Au moment d’aborder la conduite, le ton est donné par le bouton de démarrage (rouge sur cette version) situé sur le volant. C’est ainsi que le 2.9 V6 biturbo s’ébroue. Au ralenti, il n’est pas particulièrement démonstratif mais rappelle un peu l’ancien V6 Alfa. Dès que l’on touche à la pédale de droite, il réveille alors de bons souvenirs, et devient féroce, même au ralenti, dès qu’on actionne le mode Race, grâce à une molette située sur la console centrale.

Les premiers mètres offrent en revanche un sentiment étrange. A part peut-être une Aston Martin ou une Mac Laren avec une surmonte pneumatique, aucune voiture contemporaine ne présente un phénomène de « ripage » aussi marqué. En avançant roues –un peu- braquées afin de manoeuvrer, on a l’impression de progresser par à-coups, un peu à la façon de la première version de Porsche 911 type 996, qui elle aussi offrait ce genre de sensation désagréable. On dirait que les roues avant ont du mal à progresser.

Pour reprendre une autre mauvaise habitude de la marque, on constate que le diamètre de braquage est très, très grand. Heureusement que la direction est agréable à manier. Sur la route, le caractère propulsion de la Giulia est évident, et annonce l’équilibre général de l’auto : plaisant ! Avec un rapport poids/puissance (à sec) de 2,99 kg/ch, et un équilibre des masses annoncé à 52 % à avant et 48 % à l’arrière, la Quadrifoglio s’annonce joyeuse et pleine de sensations.

En WRC Julien Ingrassia, le copilote de Sébastien Ogier, a l’habitude de dire qu’il ressent la trajectoire avec le bassin, étant assis trop bas dans la voiture pour voir la route. Il ne serait pas en manque de repères à bord de la Giulia, très vivante sur route, toujours prête à tenter le déhancher dès que le pied droit s’approche un peu trop de la moquette, et permettant surtout aux occupants de bien sentir la route sans générer d’inconfort. Mais pas de méprise : d’une part, toutes les aides électroniques modernes sont à même de juguler les tentatives d’écart de comportement, et d’une autre tous ces coupe-la-joie sont paramétrables, jusqu’à la déconnexion totale de l’ESP en mode « Race ».
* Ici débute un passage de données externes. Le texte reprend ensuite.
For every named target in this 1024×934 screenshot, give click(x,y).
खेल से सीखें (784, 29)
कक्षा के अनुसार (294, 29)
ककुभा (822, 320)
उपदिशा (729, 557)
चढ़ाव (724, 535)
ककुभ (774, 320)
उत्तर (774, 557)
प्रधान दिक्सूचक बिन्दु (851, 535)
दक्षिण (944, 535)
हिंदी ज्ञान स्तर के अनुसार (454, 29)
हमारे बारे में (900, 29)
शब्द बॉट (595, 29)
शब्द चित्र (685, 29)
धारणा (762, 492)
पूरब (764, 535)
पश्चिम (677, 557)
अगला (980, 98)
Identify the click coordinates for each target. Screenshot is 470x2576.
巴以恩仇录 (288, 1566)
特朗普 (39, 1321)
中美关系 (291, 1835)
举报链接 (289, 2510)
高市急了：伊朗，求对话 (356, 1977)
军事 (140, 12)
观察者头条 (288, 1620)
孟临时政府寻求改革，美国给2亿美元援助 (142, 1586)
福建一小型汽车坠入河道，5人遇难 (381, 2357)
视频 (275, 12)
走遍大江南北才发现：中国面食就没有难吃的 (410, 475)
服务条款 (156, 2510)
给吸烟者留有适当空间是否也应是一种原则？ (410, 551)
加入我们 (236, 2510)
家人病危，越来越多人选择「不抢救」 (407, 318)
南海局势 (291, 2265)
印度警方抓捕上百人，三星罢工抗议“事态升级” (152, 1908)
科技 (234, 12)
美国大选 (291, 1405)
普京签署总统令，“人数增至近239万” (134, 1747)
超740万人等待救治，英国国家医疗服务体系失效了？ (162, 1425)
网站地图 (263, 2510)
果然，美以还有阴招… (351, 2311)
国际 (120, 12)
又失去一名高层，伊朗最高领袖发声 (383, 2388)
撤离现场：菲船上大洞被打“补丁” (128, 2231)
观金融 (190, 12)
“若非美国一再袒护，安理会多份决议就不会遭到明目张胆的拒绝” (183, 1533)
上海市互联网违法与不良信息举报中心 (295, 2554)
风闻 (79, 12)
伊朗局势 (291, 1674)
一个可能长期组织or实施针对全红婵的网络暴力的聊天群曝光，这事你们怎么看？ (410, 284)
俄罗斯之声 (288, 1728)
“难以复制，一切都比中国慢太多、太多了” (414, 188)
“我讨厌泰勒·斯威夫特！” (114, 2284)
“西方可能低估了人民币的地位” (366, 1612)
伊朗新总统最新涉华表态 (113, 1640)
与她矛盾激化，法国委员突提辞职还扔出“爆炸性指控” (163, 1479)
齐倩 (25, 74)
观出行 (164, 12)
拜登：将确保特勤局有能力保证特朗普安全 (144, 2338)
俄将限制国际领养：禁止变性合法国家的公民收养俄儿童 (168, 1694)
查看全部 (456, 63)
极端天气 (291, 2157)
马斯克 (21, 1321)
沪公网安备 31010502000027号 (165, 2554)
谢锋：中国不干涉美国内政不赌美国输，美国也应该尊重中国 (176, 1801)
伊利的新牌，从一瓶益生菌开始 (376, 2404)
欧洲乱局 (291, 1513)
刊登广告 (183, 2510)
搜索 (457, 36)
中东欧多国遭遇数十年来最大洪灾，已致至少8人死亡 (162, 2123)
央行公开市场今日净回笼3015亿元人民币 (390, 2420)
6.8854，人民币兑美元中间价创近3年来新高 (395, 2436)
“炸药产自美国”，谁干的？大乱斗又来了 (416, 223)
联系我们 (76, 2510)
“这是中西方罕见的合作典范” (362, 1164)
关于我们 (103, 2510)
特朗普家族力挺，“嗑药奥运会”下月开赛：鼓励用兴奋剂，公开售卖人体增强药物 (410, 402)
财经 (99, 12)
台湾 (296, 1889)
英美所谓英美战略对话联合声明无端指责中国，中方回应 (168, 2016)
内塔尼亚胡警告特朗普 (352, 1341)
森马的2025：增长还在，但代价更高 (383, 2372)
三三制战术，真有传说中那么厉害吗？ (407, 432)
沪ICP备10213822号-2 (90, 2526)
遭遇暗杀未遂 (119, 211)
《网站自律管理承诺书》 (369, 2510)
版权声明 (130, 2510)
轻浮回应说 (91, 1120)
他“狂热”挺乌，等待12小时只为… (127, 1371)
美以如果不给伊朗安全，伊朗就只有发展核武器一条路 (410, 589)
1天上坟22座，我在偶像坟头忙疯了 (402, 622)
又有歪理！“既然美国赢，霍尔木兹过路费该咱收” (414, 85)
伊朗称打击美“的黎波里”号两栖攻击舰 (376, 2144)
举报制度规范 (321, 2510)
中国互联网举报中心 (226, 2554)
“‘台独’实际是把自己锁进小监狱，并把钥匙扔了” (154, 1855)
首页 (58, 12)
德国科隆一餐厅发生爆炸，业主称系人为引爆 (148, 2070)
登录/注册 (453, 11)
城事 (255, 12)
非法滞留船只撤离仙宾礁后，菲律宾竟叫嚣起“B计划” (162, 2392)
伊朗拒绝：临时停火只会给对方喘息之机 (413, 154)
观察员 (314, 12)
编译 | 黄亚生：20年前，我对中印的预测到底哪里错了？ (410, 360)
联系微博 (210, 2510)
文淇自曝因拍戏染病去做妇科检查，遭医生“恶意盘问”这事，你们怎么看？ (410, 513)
Sur circuit, le plaisir devient alors nature, sans filtre, mais demande davantage d’attention et de technique au volant. En sensation de conduite, la Giulia rejoint alors les meilleures de la catégorie, tient le choc face à une BMW M3, et surclasse une Mercedes Classe C AMG. Caractérielle et pointue en haut du compte-tours, elle sait également se montrer polyvalente, et peut également progresser tranquillement sur une nationale sans trop consommer (trois des six cylindres peuvent alors se désactiver) tout en préservant un vrai plaisir au volant.

En conduite rapide, la Giulia met bien en confiance et donne au conducteur l’impression de faire corps avec la machine. Un peu trop d’optimisme à l’approche d’un virage serré ? Le système de freinage se montre efficace et assez endurant, mais les freins carbone-céramique (7 350 €) seront un meilleur choix pour le circuit. Pour optimiser son inscription en courbe, la Giulia peut compter sur une direction ultra directe, qui souffre d’un très léger flottement en entrée de virage, mais qui n’empêche pas, finalement, de ciseler sa trajectoire.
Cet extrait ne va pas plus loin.